Vladimir Putin said Russia may lower crude output in response to the G-7 price-cap and added the country won't sell to price-cap participants. The price of Russian crude in Asia appears to be holding well above the $60 cap as it finds enough shipping and insurance capacity. While the crude oil prices last week have remained in the grip of technical traders and seen little impact from the price cap decision, there could be more volatility in store this week as Russia’s response is awaited which could range from production cuts to retaliatory measures.
All eyes are turning to who could be the possible replacement of Bank of Japan Governor Kuroda in April 2023. One of the contenders, Takehiko Nakao, said that subtle changes in policy framework should be considered as the leadership is changed next year. This comes after board member Naoki Tamura called for a policy review last week and hinted that it may come as early as next year (before Kuroda retires. However, another board member Toyoaki Nakamura said its too early to conduct a review now. Likewise, board member Hajime Takata also said it is too soon to start a policy review. While the timing may be uncertain, the open discussions about a possible BOJ policy review at some point is keeping expectations of an eventual BOJ pivot alive.
During his visit to Saudi Arabia last week, China’s President Xi Jinping met with King Salman bin Abdulaziz Al Saul and Crown Prince Mohammed bin Salman. The two sides agreed to upgrade the relationship between the two countries with heads of state meeting every two years and moving established joint committees for trade, tech, security, and other areas from vice-premier to premier level. The two countries have signed a large number of agreements and MOUs from petrochemical, hydrogen energy, information technology, and infrastructure projects to cultural exchanges.

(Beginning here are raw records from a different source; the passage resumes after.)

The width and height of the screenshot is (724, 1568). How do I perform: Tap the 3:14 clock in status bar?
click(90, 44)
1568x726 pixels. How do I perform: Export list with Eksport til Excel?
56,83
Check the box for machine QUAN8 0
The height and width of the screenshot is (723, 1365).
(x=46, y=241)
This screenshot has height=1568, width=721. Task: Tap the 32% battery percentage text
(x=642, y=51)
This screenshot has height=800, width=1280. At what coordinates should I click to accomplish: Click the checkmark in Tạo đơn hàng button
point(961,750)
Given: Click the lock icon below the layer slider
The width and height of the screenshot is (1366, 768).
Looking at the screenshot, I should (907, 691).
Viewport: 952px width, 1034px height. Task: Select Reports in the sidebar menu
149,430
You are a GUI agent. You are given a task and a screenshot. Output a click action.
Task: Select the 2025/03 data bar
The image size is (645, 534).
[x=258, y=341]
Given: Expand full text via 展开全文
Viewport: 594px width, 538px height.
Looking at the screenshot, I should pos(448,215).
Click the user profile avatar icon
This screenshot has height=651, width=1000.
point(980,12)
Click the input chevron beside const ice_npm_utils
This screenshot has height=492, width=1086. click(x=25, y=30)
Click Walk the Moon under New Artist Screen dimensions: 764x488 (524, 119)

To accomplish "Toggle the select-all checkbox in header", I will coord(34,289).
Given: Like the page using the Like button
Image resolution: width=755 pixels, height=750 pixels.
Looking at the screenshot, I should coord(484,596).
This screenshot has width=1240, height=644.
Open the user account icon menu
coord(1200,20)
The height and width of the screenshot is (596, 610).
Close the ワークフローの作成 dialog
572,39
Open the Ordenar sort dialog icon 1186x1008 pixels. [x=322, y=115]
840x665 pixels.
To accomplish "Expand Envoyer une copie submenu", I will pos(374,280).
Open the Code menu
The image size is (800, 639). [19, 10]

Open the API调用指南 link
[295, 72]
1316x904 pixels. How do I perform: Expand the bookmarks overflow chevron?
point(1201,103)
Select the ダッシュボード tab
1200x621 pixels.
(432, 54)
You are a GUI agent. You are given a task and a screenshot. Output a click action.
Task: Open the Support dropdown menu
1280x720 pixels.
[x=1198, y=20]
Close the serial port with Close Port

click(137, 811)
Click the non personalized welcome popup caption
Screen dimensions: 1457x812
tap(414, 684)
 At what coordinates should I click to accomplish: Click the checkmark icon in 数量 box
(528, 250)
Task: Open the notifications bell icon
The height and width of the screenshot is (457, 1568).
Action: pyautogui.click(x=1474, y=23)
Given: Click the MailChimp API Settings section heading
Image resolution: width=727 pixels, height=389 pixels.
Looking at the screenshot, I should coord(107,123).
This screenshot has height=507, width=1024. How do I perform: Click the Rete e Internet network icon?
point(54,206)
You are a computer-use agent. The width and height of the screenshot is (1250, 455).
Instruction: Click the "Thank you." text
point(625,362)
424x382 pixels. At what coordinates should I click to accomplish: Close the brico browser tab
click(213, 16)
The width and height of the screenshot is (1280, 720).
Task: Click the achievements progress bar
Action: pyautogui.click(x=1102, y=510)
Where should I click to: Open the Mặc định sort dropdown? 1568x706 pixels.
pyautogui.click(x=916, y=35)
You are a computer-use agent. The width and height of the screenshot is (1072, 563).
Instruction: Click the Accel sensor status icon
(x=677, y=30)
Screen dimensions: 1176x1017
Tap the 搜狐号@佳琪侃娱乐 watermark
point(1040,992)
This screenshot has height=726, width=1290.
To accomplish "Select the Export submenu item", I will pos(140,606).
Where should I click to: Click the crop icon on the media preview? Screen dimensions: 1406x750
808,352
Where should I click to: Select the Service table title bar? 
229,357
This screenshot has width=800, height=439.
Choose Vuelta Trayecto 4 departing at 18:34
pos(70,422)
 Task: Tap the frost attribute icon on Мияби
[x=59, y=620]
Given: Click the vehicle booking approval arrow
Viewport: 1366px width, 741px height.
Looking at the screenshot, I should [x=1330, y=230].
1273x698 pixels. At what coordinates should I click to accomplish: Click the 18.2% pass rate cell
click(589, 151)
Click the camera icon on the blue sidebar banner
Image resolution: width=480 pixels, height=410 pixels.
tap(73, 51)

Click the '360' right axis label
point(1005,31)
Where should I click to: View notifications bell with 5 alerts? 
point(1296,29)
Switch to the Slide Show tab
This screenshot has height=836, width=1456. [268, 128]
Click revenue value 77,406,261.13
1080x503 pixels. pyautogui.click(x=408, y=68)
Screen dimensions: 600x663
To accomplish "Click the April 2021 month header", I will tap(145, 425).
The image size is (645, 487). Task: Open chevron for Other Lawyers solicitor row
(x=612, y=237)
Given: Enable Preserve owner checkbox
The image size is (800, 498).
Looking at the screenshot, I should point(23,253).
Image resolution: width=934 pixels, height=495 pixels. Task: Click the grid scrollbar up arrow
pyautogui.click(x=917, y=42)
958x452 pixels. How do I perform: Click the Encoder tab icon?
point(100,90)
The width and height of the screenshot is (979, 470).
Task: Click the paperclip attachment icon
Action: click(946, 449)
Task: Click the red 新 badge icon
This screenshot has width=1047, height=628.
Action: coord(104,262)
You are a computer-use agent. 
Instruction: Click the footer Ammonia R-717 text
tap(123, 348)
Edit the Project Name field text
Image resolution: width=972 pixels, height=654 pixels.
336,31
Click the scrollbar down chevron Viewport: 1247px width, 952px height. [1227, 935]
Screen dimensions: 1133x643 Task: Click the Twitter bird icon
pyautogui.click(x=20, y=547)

Xi reiterates his call for using the renminbi more often to settle trades in crude oil and natural gas but it is not clear how well his call has been received by Saudi Arabia and the other oil-exporting countries at the China-Arab summit last week.
China’s CPI inflation decelerated to 1.6% Y/Y in November from 2.1% Y/Y in October, in line with expectations as food inflation slowed and consumer demand was weak during the lockdown. In the PPI, price increases in the raw materials sector decelerated while the price declines the in mining and processing sectors slowed in November.